Brits descended on UK cities and towns last night despite heavy rain and monster gales.
Photographs show young people in their glad rags and fancy dress as they continued to enjoy freedom from lockdown restrictions on nightclubs and pubs.
The hated "pingdemic" finally ended last Sunday so double-jabbed Brits no longer have to self-isolate if they’ve been in contact with someone with Covid.
Pubs and nightclubs said the rule had ravaged trade just as they were hoping to recover from a difficult year.
Rain lashed down across the country, including London, Liverpool, Leeds and Birmingham, but the streets were full with partygoers.

A yellow warning for heavy showers and thunderstorms was in place throughout yesterday for most of the nation.
More than 39mm of rain fell in 24 hours in some spots, including in northern England. That figure is nearly half of the average rainfall in August for many places in the north.
But it didn't deter drinkers - as pictures show scantily-clad men and women on high streets in Leeds.

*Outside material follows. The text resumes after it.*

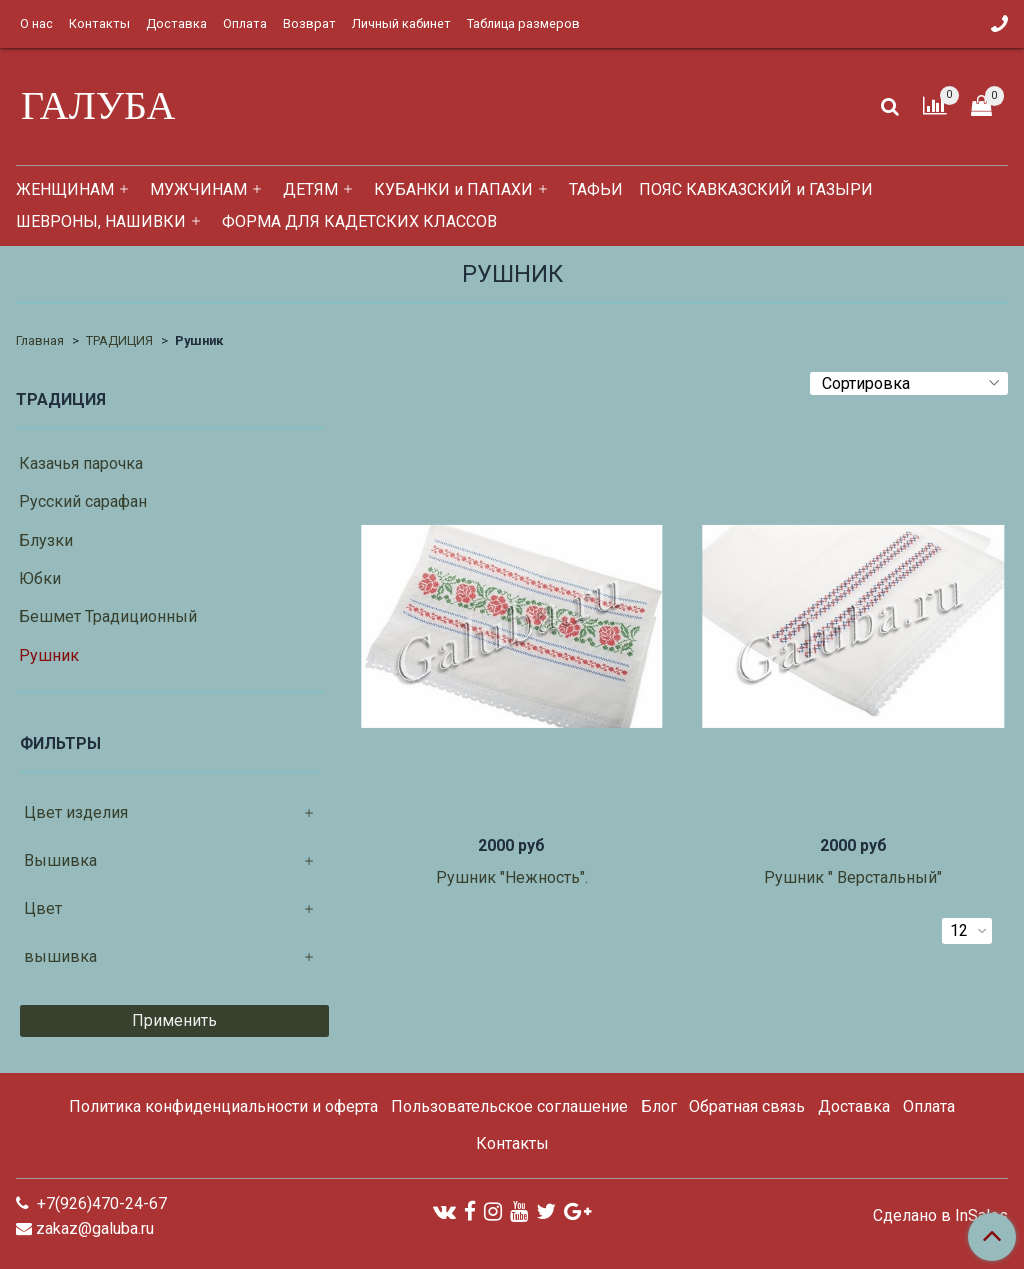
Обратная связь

Others huddle under an umbrella in one snap taken in the same city.
Clubs’ revenues have soared since reopening on Freedom Day on July 19.
But the boss of Britain's biggest nightclub group has attacked Prime Minister Boris Johnson's “ludicrous” plan to make revellers show vaccine passports to enter clubs from September.
Peter Marks, chief executive of Rekom UK, said: "What do I do with staff who have not had double vaccines through their own choice? Ask them to leave?
"They'll sue me for unfair dismissal or discrimination."

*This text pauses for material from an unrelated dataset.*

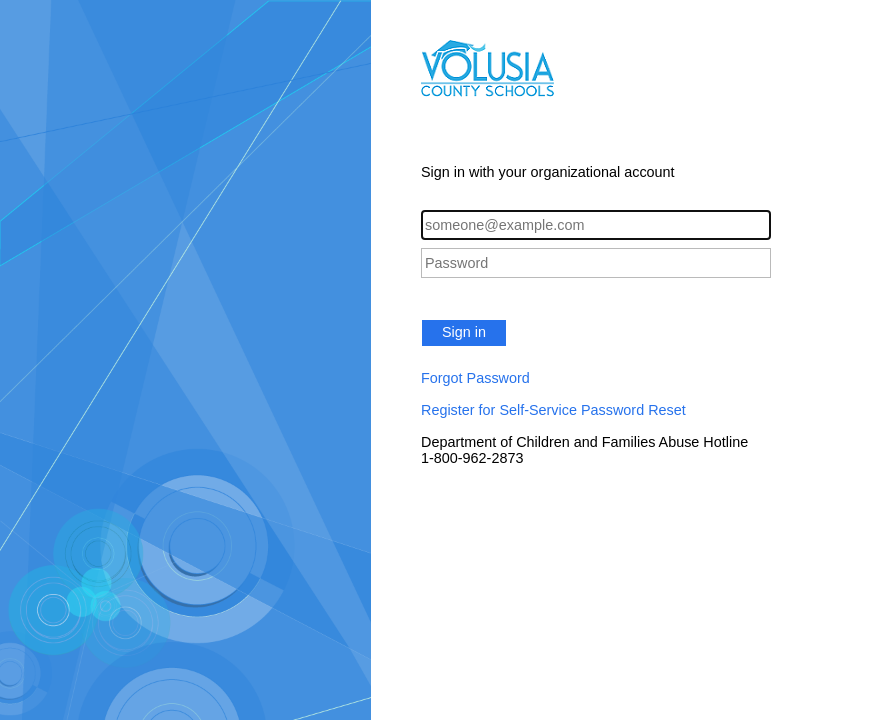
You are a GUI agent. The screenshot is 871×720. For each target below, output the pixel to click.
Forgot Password (475, 378)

The businessman, who runs 46 clubs across the UK, fears the rule would cause many young people would seek out illegal underground raves where there were no safety measures.
He told Mail on Sunday : "The genie is out of the bottle."
More rain is expected to lash across parts of the UK today and tomorrow.
It could even result in flooding, forecasters say. The latest weather warning covers the whole of the north and the south east. East Midlands, Yorkshire and the Humber, the east of England and London and south east England are feared to be worst hit with the fresh wave of downpours.

The Met Office says a yellow weather warning is issued when it is likely the weather will cause some low level impacts, including some disruption to travel in a few places.
But the long forecast for the Bank Holiday weekend is looking sunnier for the majority of the country.
A Met forecaster said: “It’s an improving picture.

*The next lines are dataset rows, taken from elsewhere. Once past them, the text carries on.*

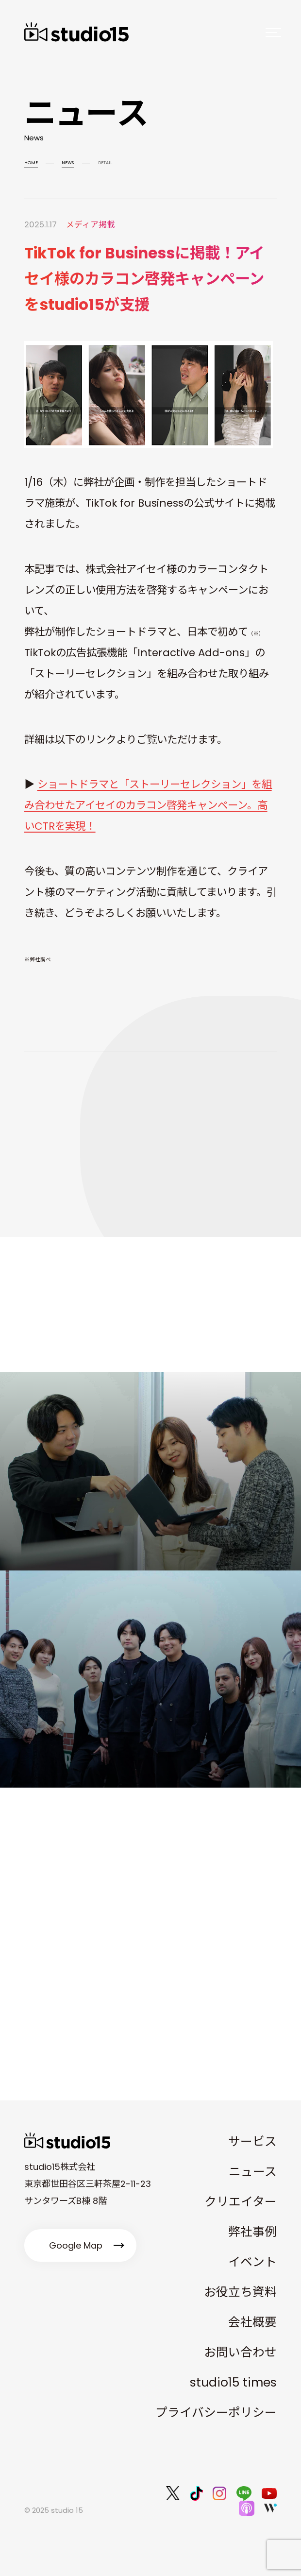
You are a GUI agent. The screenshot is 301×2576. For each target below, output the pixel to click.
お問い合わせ (240, 2352)
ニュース (253, 2171)
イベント (252, 2261)
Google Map (75, 2245)
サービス (252, 2141)
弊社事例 (252, 2231)
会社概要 (252, 2322)
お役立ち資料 (240, 2292)
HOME (31, 162)
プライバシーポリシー (216, 2412)
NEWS (68, 162)
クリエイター (240, 2201)
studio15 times (233, 2382)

"Mostly dry with sunny spells, best in the west where it will be warm or very warm. Cloudier and cooler in the north and east with patchy drizzle at times.
"The last week in August and into September is likely to be dominated by high pressure bringing fine and settled weather to the UK."
But on the same weekend last year, beeches across the nation were deserted as temperatures plunged to as low as 6C overnight.
It was one of the coldest Bank Holiday August weekends on record, a huge contrast to 2019 when the mercury hit 33C in the southeast at that time of year.